Kaylor, Andrew via llvm-dev
2018-Mar-01 18:07 UTC
[llvm-dev] how to simplify FP ops with an undef operand?
So you don’t think sNaNs can just be treated as if they were qNaNs? I understand why we would want to ignore the signaling part of things, but the rules for operating on NaNs are pretty clear and reasonable to implement. The signaling aspect can, I think, be safely ignored when we are in the mode of assuming the default FP environment. As for the distinction between IEEE and LLVM IR, I would think we would want to define LLVM IR in such a way that it is possible to create and IEEE-compliant compiler.

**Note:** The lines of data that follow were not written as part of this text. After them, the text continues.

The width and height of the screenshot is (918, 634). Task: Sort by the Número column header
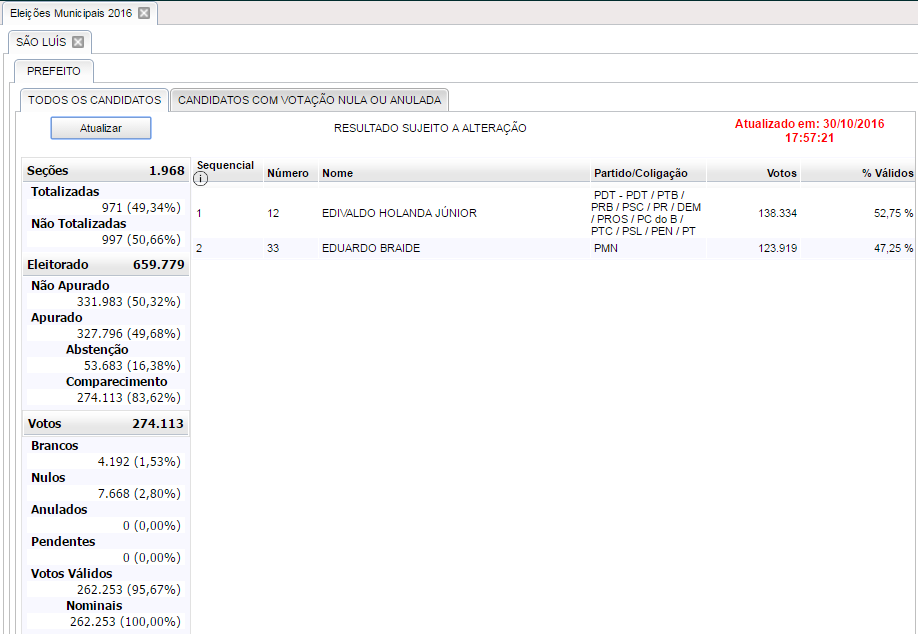tap(287, 173)
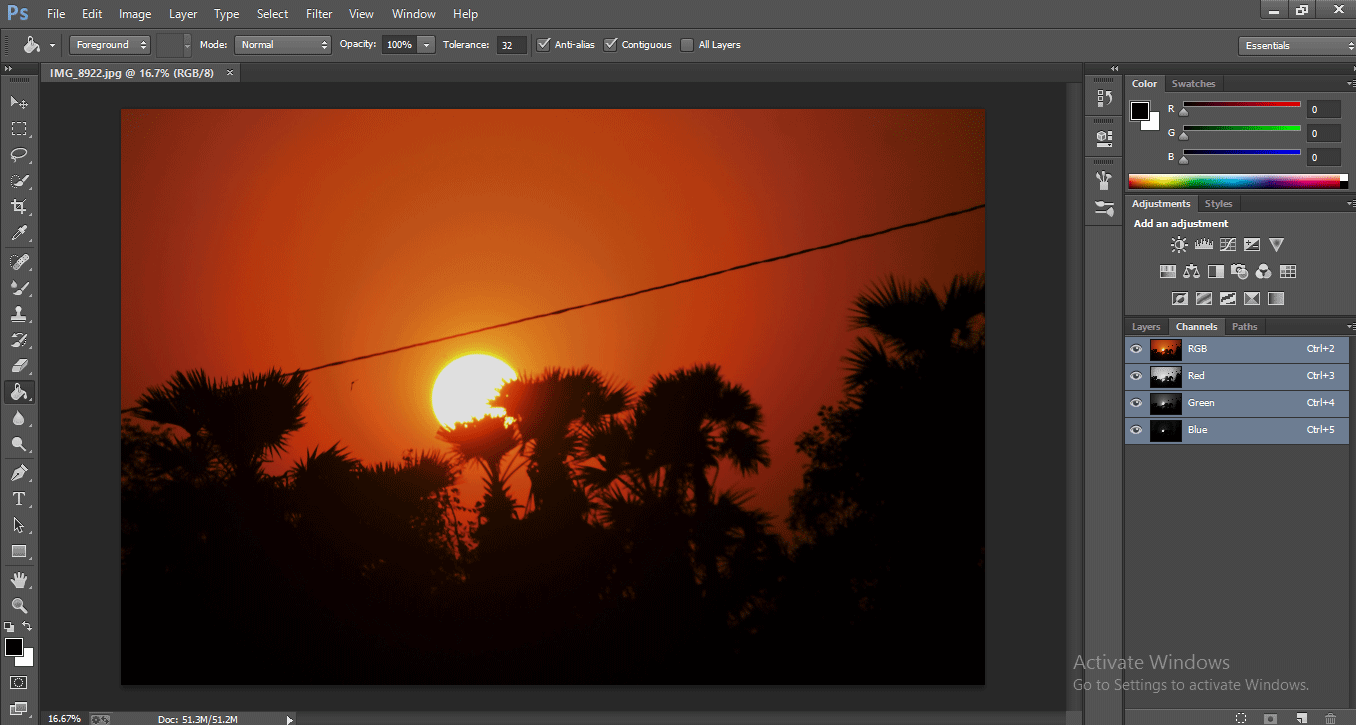Select the Crop tool
Screen dimensions: 1356x725
point(18,207)
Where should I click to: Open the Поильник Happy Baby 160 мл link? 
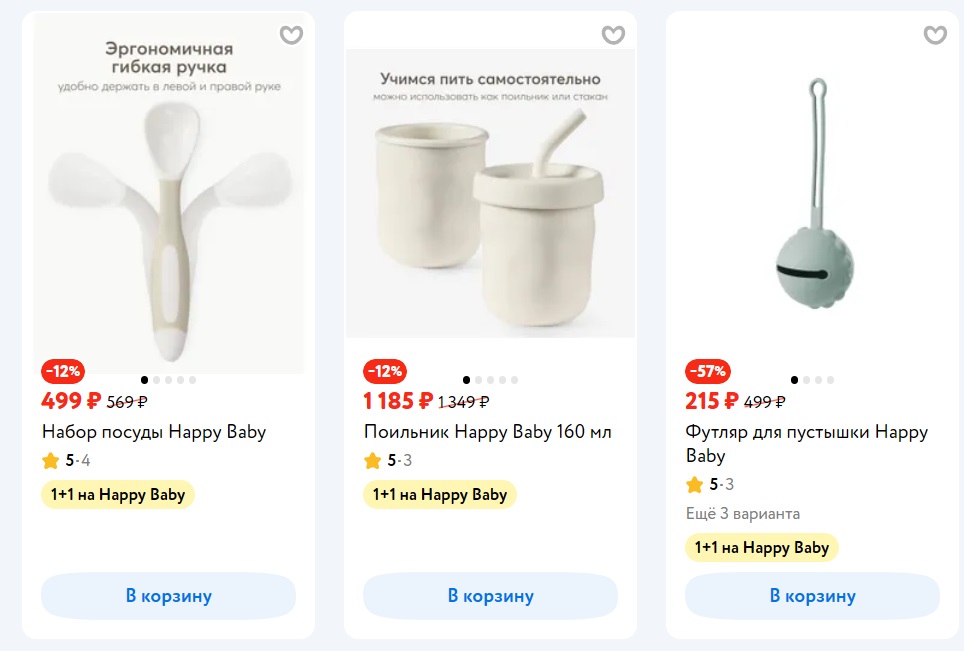[x=487, y=432]
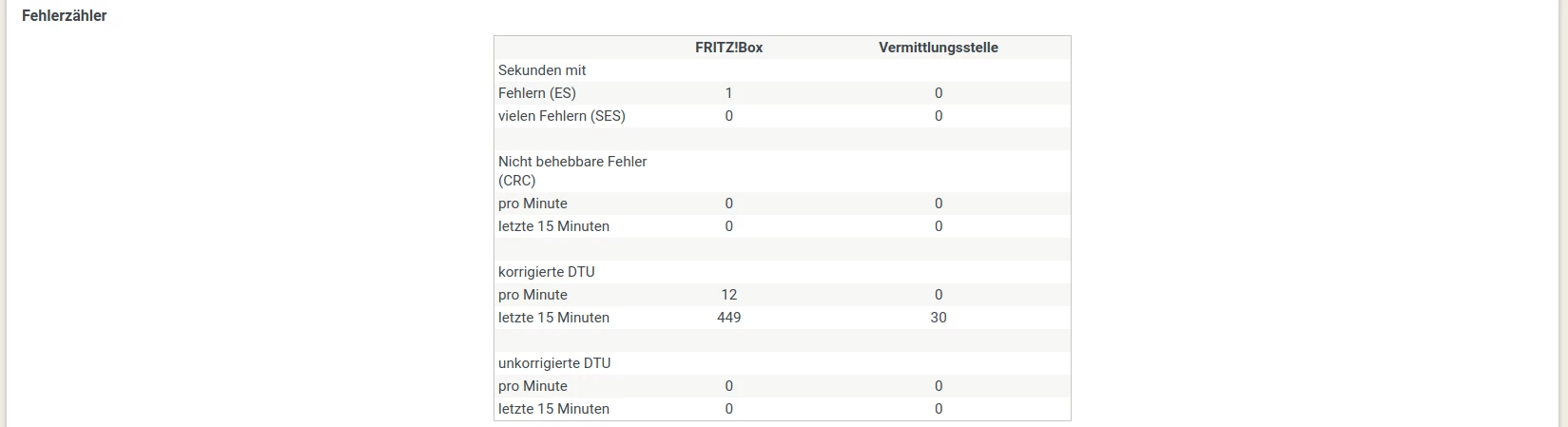Click pro Minute under korrigierte DTU
Viewport: 1568px width, 427px height.
[532, 295]
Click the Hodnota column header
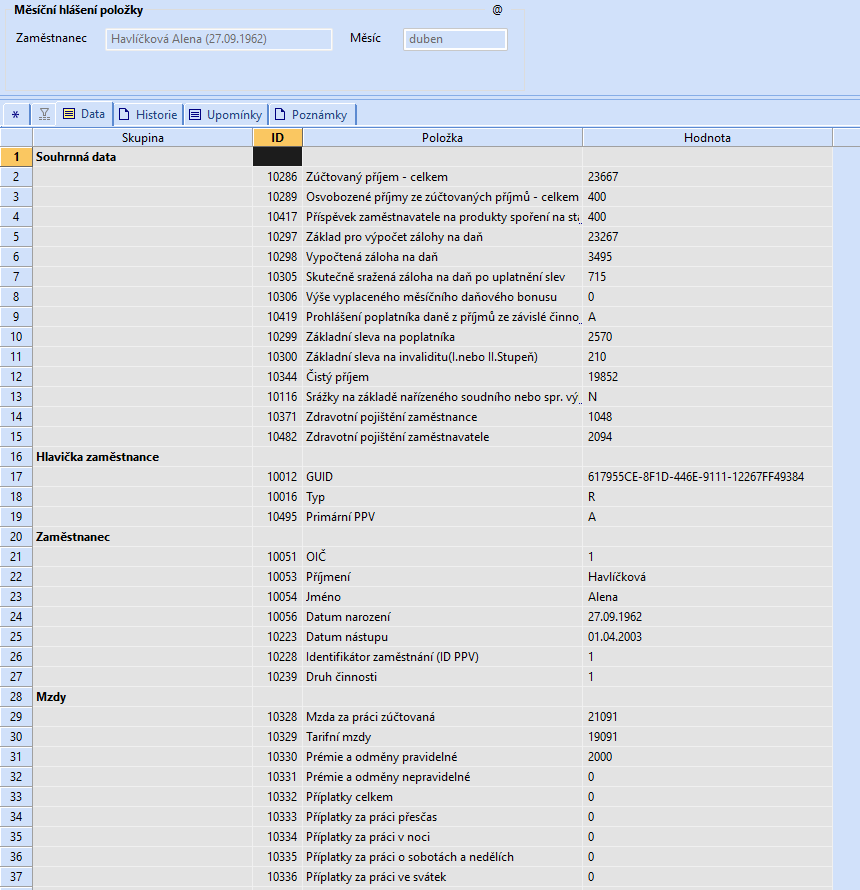 [x=707, y=137]
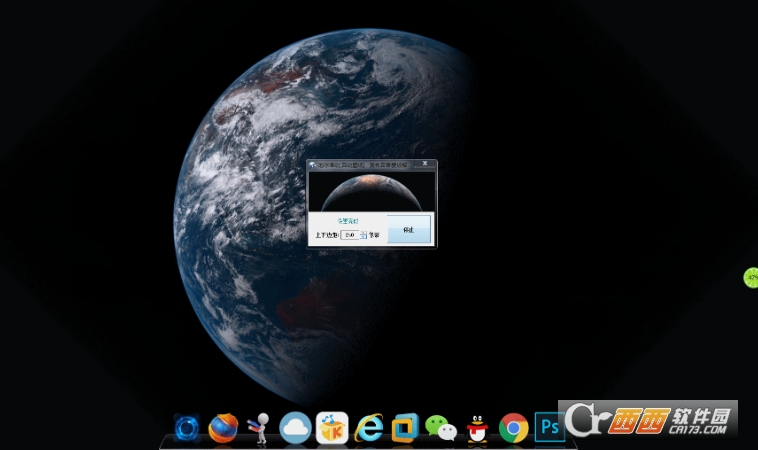This screenshot has width=758, height=450.
Task: Launch the VMware Workstation icon
Action: (x=405, y=428)
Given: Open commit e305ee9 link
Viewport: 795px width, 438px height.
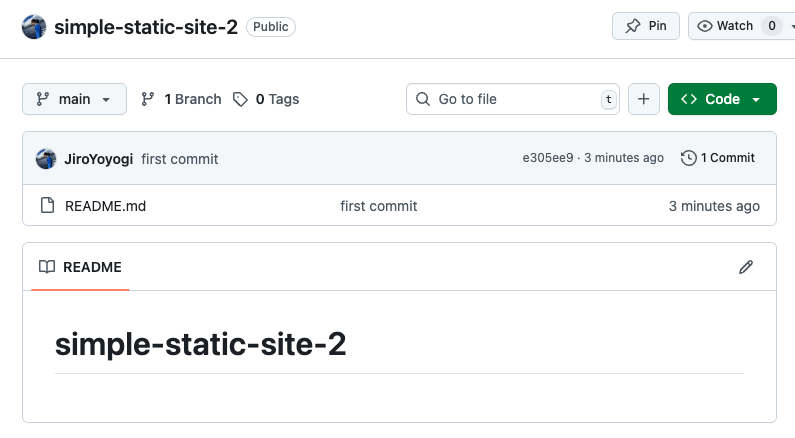Looking at the screenshot, I should (x=548, y=158).
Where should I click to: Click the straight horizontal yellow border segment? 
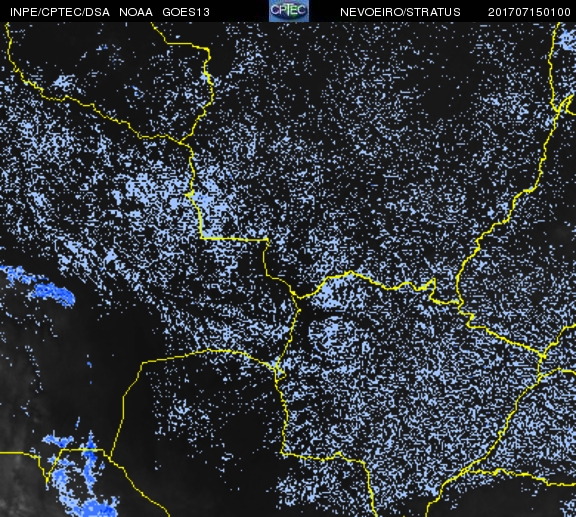[x=234, y=239]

I know we’re not there yet, but we’re working toward it. From: Chris Lattner [mailto:clattner at nondot.org] Sent: Wednesday, February 28, 2018 8:42 PM To: Friedman, Eli <efriedma at codeaurora.org> Cc: Kaylor, Andrew <andrew.kaylor at intel.com>; Sanjay Patel <spatel at rotateright.com>; Matt Arsenault <arsenm2 at gmail.com>; llvm-dev <llvm-dev at lists.llvm.org>; John Regehr <regehr at cs.utah.edu> Subject: Re: [llvm-dev] how to simplify FP ops with an undef operand? On Feb 28, 2018, at 6:33 PM, Friedman, Eli <efriedma at codeaurora.org<mailto:efriedma at codeaurora.org>> wrote: On 2/28/2018 5:46 PM, Chris Lattner wrote: On Feb 28, 2018, at 3:29 PM, Kaylor, Andrew via llvm-dev <llvm-dev at lists.llvm.org<mailto:llvm-dev at lists.llvm.org>> wrote: For the first part of Sanjay’s question, I think the answer is, “Yes, we can fold all of these to NaN in the general case.” Agreed. Those IR instructions are undefined on SNAN, and that undef could take on an SNAN value. Folding these instructions to undef seems reasonable, and it is arguable that you could even fold it to an ‘unreachable'. fdiv snan, snan is undefined? As opposed to producing a qnan, as specified by IEEE-754? You’re talking about IEEE, I’m talking about LLVM IR. LLVM IR is undefined on SNaNs. It looks like LangRef isn’t clear about this, the only mention of SNaNs is in this statement: "fdiv is not (currently) defined on SNaN’s.” However, fdiv/fmul/etc are pervasively treated as not having side effects. The intention, and the only sensible definition for them, is that they are undefined on SNaNs. -Chris -------------- next part -------------- An HTML attachment was scrubbed... URL: <http://lists.llvm.org/pipermail/llvm-dev/attachments/20180301/488b6191/attachment.html>
Chris Lattner via llvm-dev
2018-Mar-02 05:32 UTC
[llvm-dev] how to simplify FP ops with an undef operand?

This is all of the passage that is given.